Najwybitniejszy przedstawiciel rodu
Mikołaj Hieronim Sieniawski okazał się jednym z najwybitniejszych przedstawicieli rodu. Urodził się w 1645 roku, w chwili śmierci ojca Adama Hieronima (zmarłego w 1650 roku z powodu ran, które otrzymał w czasie wojen kozackich), miał tylko 5 lat. Rodowym majątkiem zarządzała więc na początku jego matka Elżbieta z Potockich. Mikołaj dorastał pod jej opieką, następnie kształcił się na Uniwersytecie Krakowskim, a później w kolegium jezuickim w Wiedniu.

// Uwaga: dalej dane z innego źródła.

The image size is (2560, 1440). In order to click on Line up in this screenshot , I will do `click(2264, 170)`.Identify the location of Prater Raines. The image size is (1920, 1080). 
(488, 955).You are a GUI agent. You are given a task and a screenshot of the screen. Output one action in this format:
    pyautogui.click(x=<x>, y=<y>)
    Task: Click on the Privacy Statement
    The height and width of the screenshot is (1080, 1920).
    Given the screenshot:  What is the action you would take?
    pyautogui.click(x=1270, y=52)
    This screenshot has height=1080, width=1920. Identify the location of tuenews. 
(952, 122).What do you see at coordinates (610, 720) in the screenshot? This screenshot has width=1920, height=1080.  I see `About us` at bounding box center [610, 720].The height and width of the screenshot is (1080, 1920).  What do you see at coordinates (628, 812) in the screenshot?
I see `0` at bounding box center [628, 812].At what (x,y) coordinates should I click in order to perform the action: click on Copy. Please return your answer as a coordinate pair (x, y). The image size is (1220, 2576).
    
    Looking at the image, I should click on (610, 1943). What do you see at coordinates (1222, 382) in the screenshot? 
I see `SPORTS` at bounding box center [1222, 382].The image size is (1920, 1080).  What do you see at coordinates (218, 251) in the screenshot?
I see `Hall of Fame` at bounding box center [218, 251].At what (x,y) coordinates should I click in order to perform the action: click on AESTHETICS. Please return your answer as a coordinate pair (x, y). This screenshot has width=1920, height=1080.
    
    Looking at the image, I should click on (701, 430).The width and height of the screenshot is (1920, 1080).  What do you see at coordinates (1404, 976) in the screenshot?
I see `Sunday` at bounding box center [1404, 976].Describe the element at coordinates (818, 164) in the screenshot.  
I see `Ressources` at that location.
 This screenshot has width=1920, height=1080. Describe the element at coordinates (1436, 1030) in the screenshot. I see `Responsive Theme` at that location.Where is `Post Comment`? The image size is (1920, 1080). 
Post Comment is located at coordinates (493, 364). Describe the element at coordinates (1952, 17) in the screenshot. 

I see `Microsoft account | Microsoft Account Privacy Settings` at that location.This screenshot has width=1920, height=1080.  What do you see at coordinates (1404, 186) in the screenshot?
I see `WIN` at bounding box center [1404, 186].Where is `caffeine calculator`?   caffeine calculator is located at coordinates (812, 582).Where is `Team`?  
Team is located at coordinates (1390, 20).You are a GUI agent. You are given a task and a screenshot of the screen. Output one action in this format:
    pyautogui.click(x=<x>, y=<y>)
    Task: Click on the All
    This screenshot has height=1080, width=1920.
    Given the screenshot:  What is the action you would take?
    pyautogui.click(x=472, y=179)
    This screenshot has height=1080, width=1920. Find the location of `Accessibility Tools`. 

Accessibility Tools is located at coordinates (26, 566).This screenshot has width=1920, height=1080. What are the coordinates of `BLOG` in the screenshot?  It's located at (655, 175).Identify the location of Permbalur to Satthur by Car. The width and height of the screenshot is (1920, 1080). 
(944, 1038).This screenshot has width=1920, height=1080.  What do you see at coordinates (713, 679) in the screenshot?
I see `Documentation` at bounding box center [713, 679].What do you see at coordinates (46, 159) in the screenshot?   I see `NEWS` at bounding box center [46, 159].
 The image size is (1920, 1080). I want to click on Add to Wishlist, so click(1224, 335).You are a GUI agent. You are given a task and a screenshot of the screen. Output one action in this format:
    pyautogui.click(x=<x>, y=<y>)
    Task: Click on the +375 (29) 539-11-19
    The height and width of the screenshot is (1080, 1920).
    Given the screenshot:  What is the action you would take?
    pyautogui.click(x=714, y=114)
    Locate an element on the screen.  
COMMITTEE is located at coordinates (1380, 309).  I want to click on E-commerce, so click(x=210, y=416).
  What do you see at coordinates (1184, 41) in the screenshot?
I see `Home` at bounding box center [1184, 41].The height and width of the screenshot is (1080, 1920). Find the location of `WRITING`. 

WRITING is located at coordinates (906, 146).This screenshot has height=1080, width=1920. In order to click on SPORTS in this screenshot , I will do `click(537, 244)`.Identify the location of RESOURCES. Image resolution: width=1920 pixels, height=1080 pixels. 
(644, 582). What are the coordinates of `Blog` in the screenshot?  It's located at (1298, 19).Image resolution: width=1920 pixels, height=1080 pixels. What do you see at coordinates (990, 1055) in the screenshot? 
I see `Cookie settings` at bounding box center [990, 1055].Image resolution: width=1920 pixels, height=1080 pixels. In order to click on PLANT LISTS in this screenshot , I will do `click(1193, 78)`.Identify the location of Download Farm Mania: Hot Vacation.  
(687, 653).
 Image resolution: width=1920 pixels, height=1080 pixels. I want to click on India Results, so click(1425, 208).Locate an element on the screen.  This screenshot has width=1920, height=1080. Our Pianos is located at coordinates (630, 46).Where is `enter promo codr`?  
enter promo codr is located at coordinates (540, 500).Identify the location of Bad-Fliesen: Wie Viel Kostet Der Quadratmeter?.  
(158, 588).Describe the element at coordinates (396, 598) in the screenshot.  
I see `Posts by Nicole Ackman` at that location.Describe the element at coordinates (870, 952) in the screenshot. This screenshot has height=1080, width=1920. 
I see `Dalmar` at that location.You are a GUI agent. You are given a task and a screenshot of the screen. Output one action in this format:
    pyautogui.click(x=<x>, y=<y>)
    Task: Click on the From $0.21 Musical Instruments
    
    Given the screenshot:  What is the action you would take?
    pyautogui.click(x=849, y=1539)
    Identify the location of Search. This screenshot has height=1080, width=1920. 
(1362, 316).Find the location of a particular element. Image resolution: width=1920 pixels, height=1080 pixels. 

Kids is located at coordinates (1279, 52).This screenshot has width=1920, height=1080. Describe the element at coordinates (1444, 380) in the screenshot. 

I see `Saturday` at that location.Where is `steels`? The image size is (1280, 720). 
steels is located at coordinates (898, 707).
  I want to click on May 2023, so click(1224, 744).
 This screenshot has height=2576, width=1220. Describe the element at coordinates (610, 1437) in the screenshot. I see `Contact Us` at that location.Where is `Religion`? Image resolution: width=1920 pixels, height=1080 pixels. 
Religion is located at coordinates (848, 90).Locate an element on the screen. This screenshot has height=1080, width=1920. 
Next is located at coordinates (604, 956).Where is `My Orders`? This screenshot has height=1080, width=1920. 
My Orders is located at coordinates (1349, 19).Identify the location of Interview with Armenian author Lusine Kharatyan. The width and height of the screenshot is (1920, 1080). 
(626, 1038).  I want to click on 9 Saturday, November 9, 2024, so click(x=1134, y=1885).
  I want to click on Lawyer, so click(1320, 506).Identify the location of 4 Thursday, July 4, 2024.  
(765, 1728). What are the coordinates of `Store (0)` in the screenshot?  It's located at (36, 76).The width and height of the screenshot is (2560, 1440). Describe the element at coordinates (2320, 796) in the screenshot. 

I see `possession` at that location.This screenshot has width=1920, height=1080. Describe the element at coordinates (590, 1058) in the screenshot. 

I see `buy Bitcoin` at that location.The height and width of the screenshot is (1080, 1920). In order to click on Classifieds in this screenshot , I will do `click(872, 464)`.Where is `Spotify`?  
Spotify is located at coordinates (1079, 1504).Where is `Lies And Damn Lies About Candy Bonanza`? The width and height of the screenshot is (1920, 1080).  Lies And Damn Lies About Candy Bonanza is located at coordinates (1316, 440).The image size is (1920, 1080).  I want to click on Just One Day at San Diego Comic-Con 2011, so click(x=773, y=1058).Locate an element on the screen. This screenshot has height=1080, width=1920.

Z czasem przejął obowiązek zarządzania włościami rodowymi, w młodym wieku zaczął też sprawować urzędy. Gdy miał 19 lat, został strażnikiem wielkim koronnym, zapewne za protekcją dziadka hetmana Stanisława Potockiego „Rewery”. Od początku swej działalności publicznej związany był ze stronnictwem francuskim. Zbliżyło go to do Jana Sobieskiego, zwłaszcza po zawarciu małżeństwa z Cecylią Marią Radziwiłłówną, córką Aleksandra Ludwika Radziwiłła. Cecylia Maria była przyrodnią siostrą Michała Kazimierza Radziwiłła, który był żonaty z Katarzyną Sobieską, jedyną siostrą Jana. Młodego Sieniawskiego łączyły z Sobieskim nie tylko więzy powinowactwa, ale podobne poglądy polityczne. W czasie rokoszu Jerzego Sebastiana Lubomirskiego Sieniawski opowiedział się zdecydowanie po stronie króla i pozostając przy boku obu hetmanów koronnych – wielkiego (swojego dziadka) i polnego – Jana Sobieskiego – brał udział w 1666 roku w bitwie pod Mątwami, gdzie jego pułk został rozbity przez rokoszan.
Pod Chocimiem i Wiedniem
Razem z hetmanem Sobieskim w 1671 roku wziął udział w wyprawie na Ukrainę. Walczył w bitwie pod Bracławiem i pobił pod Międzybożem Tatarów idących na Wołyń, dzięki czemu ich łupieżcza wyprawa została udaremniona. Stał się zaufanym człowiekiem hetmana Sobieskiego, a ponadto łączyła ich przyjaźń. Mikołaj Hieronim Sieniawski dzielił radość Jana Sobieskiego z urodzenia się jego pierworodnego syna Jakuba. Jak donosił Jan Sobieski przebywającej we Francji Marysieńce:
- Mikołaj Sieniawski za zdrowie jego upił się, choć człowiek trzeźwy.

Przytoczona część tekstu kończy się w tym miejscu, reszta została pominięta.